Quelles difficultés à surmonter ?

Cependant, avant d’atteindre cet objectif, un certain nombre de difficultés devront être prises en compte et surmontées.

Tout d’abord, Réseau et Gares & Connexions ont des métiers différents, et donc une culture distincte. Jusqu’à aujourd’hui, le premier s’occupait essentiellement de la gestion d’infrastructures ferroviaires tandis que le second était en lien plus direct avec les voyageurs. Le rattachement à Réseau, s’il permettra peut-être de montrer aux voyageurs l’existence et le rôle de cet EPIC, ne doit pas pour autant pénaliser le gestionnaire des gares, en étouffant sa sensibilité vis-à-vis des clients. Autrement dit, il faudra à l’avenir développer deux stratégies en parallèle, tout en assurant une certaine cohérence dans les objectifs de l’EPIC.

Par ailleurs, la question des moyens humains au service des voyageurs en gare devra être éclaircie. Actuellement, seule une minorité (10%) des agents en gare sont rattachés à Gares & Connexions. Or, selon l’ARAFER (Autorité de Régulation des Activités Ferroviaires et Routières), l’amélioration de la performance et la baisse des coûts du gestionnaire ne peuvent se faire qu’à la condition qu’il emploie ses propres agents pour animer les gares françaises. Les modalités de rattachement à Réseau devront donc préciser ce qu’il en sera pour les effectifs de Gares & Connexions.

Ensuite, il conviendra de déterminer le niveau d’autonomie de Gares & Connexions par rapport à Réseau. Aujourd’hui, la rénovation des gares se fait de plus en plus avec l’apport de capitaux de partenaires privés. Une gouvernance lisible est essentielle pour les rassurer. Le rattachement à Réseau ne doit donc pas donner lieu à un alourdissement des dispositifs de gouvernance. Ceci permettra au gestionnaire des gares de poursuivre son plan de rénovation et de modernisation.

Parallèlement, l’indépendance financière de l’entité devra être préservée. Elle a besoin d’une certaine latitude pour gérer les investissements liés au plan de valorisation des grandes gares et ne doit pas en être empêchée par l’état des finances de l’EPIC Réseau. En effet, ce dernier a aujourd’hui une dette de 46,6 milliards d’euros. A côté, le gestionnaire de gare apparait comme un petit poucet, avec un chiffre d’affaires inférieur à 2 milliards d’euros dont 210 millions d’euros issus des redevances perçues. Le rattachement à Réseau présente le risque que l’état des finances de ce dernier nuise à l’activité de Gares & Connexions : il ne faudrait pas que les recettes de du gestionnaire de gares contribuent à financer l’entretien et le renouvellement des infrastructures ferroviaires par Réseau plutôt qu’à financer les projets de rénovation des gares.

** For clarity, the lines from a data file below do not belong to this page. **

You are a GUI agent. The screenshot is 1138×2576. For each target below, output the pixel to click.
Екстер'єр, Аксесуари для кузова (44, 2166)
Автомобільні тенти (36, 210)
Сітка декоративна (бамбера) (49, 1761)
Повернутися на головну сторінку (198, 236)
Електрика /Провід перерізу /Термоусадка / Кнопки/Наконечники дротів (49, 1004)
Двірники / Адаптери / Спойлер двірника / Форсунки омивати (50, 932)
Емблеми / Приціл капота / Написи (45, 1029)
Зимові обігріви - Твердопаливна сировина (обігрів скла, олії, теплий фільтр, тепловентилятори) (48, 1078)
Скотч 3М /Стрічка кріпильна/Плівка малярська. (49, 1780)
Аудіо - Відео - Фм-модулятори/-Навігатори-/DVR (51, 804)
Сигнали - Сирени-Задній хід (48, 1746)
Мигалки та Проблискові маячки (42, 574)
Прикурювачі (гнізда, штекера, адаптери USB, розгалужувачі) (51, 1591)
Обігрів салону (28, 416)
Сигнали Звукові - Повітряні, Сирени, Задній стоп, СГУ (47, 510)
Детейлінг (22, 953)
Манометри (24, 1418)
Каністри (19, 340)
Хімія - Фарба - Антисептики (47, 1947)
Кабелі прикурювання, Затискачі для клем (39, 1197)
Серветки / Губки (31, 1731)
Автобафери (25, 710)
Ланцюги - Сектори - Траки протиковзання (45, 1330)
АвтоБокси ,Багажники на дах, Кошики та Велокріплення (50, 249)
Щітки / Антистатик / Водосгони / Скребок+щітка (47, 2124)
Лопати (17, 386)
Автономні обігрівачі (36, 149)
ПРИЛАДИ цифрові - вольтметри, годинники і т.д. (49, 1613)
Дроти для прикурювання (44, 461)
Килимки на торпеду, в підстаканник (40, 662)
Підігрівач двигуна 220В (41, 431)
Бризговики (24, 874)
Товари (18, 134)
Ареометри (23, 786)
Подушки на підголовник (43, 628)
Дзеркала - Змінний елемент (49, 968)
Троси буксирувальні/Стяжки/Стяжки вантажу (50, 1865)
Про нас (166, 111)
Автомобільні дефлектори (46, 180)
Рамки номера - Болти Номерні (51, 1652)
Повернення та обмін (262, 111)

Le rapprochement entre les deux entités doit donc s’accompagner de la mise en place de garanties afin de veiller à ce que Gares & Connexions puissent continuer à financer les projets de rénovation des quelques 3000 gares françaises.

 

La réforme va dans ce sens puisque Gares & Connexions devrait théoriquement bénéficier d’une autonomie organisationnelle, financière et décisionnelle. Mais cela est à mettre en parallèle avec la volonté de la ministre des transports, Elisabeth Borne, qui ne souhaite pas trop éloigner les deux acteurs pour réaliser les synergies recherchées, notamment, comme évoqué précédemment, dans la suppression des doublons pour la gestion des contrats. D’ailleurs, les modalités précises du rattachement de Gares & Connexions à Réseau (création d’une filiale ou pas) sont toujours en cours d’élaboration.

L’équilibre ne semble pas facile à trouver et l’avenir nous dira si le fonctionnement retenu et effectivement mis en place permettra d’atteindre les objectifs recherchés.